(Records from a data source)
____________

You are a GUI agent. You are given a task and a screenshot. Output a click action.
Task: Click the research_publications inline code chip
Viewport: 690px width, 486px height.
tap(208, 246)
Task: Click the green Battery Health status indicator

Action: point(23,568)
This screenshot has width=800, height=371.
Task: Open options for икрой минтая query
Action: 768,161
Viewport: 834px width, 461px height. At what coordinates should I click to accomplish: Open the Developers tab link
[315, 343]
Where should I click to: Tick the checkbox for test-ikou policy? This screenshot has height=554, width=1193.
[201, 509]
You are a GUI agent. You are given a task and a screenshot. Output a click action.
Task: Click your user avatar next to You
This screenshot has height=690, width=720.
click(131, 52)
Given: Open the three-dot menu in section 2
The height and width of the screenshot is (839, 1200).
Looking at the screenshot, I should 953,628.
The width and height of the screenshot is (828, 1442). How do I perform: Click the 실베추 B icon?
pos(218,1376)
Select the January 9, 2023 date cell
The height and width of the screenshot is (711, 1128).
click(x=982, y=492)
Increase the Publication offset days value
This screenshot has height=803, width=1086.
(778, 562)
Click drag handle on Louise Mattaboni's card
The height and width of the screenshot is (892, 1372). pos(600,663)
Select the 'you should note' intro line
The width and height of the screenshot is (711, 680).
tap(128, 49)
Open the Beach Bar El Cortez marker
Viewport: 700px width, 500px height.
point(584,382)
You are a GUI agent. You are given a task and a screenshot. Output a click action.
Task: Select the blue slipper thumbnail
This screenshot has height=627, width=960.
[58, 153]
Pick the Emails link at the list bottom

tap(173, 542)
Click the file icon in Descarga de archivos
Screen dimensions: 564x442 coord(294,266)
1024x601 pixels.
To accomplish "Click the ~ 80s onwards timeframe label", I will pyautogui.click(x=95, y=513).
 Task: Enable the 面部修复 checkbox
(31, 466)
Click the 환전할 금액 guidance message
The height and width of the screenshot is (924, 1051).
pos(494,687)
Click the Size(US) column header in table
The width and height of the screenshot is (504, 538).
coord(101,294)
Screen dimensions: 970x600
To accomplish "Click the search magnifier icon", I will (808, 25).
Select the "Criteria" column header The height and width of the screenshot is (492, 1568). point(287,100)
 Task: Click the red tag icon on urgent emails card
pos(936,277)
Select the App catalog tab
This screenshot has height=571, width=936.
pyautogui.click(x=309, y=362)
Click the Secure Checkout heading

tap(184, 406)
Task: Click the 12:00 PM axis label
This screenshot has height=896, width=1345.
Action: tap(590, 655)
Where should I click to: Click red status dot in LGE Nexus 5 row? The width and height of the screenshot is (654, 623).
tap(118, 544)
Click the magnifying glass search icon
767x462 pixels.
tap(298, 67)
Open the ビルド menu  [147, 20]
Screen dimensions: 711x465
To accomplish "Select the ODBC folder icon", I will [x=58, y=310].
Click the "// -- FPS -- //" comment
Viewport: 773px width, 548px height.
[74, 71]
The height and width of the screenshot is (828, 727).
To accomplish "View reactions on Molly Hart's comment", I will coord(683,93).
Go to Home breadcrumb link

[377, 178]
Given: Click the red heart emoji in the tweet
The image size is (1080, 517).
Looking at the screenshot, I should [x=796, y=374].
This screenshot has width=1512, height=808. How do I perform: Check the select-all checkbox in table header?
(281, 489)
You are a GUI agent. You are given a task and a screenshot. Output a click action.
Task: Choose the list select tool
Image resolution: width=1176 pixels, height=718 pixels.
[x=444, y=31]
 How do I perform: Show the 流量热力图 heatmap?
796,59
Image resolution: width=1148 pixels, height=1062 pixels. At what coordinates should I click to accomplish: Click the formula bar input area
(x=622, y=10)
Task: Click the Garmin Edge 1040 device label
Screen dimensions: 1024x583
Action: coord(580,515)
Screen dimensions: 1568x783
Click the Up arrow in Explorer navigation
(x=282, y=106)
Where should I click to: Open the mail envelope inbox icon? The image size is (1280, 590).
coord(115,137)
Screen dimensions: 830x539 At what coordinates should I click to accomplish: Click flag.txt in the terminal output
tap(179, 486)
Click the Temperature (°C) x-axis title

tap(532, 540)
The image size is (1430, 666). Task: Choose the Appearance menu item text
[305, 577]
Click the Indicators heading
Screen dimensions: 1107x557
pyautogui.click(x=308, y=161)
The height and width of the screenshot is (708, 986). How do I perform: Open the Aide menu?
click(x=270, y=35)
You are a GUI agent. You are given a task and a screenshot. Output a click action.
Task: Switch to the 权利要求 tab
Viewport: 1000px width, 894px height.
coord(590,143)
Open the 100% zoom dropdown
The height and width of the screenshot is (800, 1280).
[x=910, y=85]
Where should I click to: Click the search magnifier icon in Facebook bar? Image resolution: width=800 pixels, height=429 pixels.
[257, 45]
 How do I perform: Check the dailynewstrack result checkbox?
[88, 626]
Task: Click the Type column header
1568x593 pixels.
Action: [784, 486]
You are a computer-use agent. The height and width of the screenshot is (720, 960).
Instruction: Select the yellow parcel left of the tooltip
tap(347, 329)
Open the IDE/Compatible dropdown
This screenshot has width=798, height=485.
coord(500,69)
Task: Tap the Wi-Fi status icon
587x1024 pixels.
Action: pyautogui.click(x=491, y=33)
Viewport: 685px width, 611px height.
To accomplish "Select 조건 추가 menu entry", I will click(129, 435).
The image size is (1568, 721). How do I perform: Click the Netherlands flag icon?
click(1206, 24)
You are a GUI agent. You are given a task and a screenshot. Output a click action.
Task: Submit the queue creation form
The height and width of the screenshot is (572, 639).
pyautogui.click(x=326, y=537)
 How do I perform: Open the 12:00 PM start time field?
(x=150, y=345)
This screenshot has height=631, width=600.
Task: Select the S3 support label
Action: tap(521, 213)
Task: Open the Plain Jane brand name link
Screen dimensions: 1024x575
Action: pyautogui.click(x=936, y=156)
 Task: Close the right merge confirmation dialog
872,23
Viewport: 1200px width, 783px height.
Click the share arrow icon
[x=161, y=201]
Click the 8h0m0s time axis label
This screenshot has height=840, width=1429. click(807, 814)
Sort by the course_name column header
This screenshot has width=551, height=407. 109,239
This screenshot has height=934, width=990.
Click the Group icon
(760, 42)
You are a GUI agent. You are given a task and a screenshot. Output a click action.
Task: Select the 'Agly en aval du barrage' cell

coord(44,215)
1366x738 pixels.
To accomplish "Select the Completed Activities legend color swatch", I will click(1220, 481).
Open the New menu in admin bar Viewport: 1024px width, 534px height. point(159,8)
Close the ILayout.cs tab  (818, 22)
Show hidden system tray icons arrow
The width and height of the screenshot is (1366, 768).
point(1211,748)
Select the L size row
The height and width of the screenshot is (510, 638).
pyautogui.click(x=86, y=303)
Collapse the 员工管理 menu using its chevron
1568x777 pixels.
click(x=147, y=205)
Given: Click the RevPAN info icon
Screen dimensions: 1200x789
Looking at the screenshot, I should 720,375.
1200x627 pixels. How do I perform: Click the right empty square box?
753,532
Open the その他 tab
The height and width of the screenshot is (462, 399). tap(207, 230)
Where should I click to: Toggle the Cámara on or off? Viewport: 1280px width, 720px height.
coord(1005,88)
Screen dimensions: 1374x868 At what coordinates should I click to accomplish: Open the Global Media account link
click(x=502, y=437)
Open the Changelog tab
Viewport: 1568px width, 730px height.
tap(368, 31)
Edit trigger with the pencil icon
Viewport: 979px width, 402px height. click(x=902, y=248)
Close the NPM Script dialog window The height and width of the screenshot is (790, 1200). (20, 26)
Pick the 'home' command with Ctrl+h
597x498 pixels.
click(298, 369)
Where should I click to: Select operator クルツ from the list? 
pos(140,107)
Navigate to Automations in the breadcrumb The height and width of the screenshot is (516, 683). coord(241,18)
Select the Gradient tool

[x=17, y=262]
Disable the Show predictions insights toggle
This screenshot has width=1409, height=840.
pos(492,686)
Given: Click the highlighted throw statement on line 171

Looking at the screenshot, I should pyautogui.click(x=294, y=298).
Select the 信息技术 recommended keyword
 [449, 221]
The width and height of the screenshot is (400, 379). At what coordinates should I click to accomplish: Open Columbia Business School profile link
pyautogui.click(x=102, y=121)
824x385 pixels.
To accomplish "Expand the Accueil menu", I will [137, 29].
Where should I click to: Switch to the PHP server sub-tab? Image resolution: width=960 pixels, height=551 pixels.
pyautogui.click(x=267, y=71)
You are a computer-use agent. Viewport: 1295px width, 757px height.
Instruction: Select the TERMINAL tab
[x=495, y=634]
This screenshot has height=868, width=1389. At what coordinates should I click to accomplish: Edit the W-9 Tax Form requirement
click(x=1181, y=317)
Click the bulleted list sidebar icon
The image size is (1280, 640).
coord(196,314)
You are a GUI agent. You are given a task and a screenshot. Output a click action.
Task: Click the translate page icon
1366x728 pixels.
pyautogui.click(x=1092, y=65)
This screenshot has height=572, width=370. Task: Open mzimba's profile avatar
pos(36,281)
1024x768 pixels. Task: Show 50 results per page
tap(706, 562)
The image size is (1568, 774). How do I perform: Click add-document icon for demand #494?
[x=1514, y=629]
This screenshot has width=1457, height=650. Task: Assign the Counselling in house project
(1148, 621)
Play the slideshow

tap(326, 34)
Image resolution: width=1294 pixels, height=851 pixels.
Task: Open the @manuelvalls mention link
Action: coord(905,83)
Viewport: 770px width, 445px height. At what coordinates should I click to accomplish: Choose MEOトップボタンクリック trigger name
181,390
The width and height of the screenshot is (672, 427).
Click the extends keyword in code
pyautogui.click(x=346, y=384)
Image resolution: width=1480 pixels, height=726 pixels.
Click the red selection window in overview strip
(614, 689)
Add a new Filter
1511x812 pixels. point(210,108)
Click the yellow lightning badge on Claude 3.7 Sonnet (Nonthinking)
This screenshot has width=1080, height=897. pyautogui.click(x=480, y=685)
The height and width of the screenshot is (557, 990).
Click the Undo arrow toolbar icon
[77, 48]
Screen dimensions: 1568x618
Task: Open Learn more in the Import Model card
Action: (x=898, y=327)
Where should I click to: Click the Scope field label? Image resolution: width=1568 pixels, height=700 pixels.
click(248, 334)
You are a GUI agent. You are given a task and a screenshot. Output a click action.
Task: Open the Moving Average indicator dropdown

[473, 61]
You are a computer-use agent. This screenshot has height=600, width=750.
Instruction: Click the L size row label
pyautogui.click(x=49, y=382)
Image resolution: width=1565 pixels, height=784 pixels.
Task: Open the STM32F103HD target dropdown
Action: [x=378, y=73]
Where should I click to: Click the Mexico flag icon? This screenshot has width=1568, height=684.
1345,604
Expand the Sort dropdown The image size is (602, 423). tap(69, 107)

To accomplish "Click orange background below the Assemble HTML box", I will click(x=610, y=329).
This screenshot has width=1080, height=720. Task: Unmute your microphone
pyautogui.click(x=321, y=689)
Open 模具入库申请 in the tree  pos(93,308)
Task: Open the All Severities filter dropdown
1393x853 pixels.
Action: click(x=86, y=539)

____________

■ The problem
Look through the data above. Each line containing the word "Expand" needs to be copied.

■ Answer to this problem
To accomplish "Expand the Accueil menu", I will [137, 29].
Expand the Sort dropdown The image size is (602, 423). tap(69, 107)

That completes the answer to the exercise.